[[ Supplied entries open ]]

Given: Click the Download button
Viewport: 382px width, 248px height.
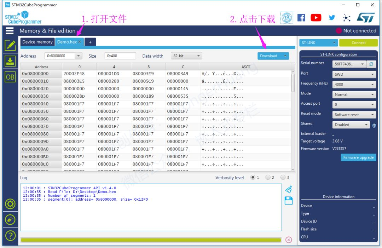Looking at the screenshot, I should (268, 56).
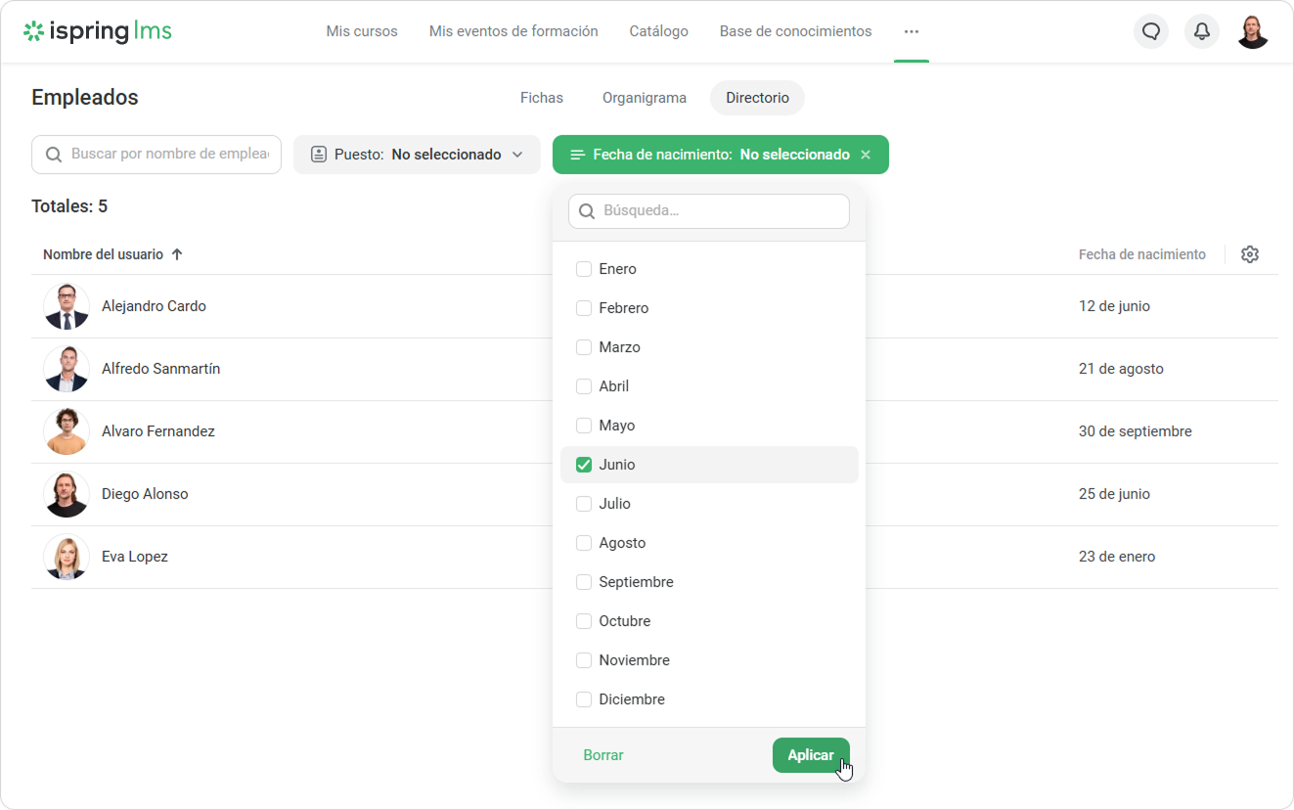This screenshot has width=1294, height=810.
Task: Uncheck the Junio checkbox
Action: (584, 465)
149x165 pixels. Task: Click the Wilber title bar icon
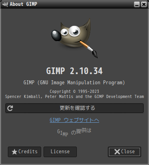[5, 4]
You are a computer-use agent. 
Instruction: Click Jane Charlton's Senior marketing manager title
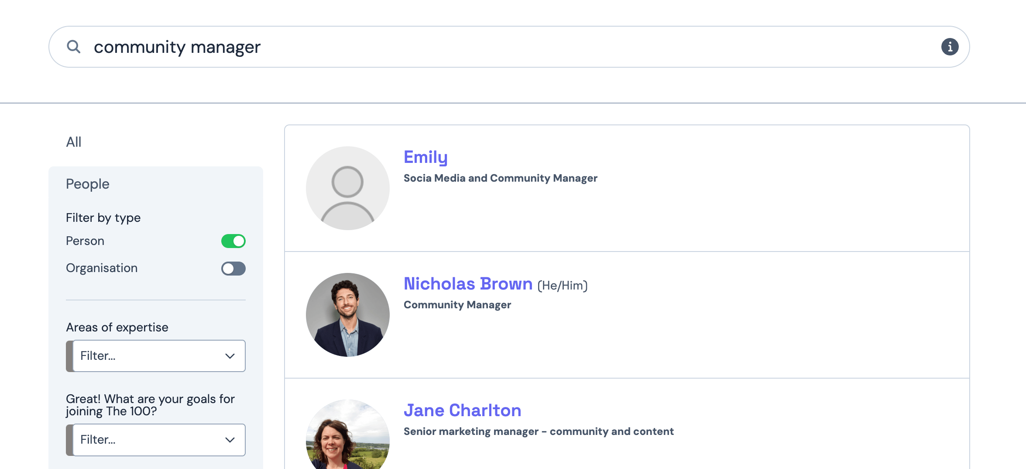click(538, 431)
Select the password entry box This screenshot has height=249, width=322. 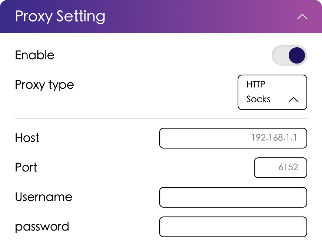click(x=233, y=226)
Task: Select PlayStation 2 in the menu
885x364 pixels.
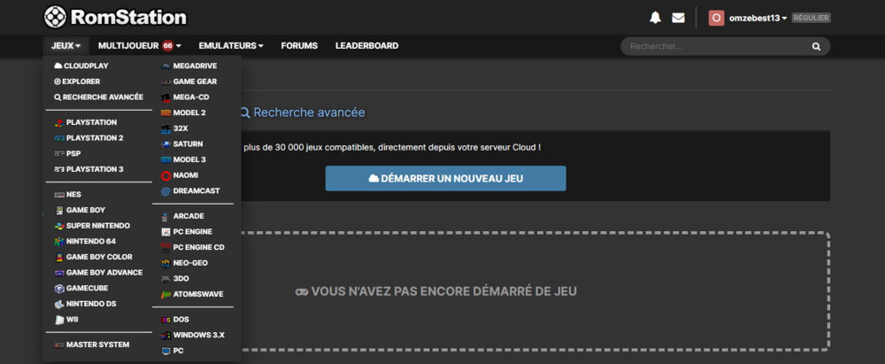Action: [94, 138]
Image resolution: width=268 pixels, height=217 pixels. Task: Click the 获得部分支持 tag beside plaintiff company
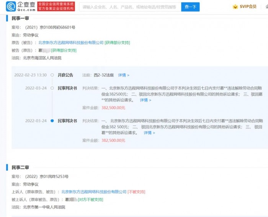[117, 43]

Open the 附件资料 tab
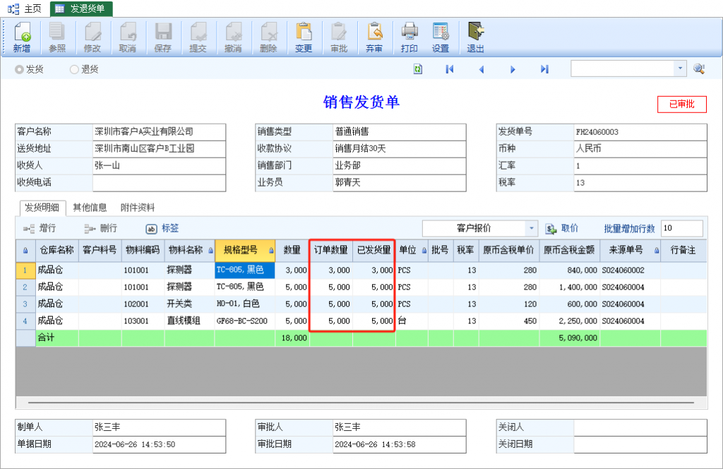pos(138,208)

[[ Supplied entries closed ]]

### Work request
Copy only this, please: the line with "Image resolution: width=268" and every line after it through the end of the data, with no pictures.

### Response to the exercise
Image resolution: width=268 pixels, height=217 pixels. Task: Click the 获得部分支持 tag beside plaintiff company
[117, 43]

Open the 附件资料 tab
pos(138,208)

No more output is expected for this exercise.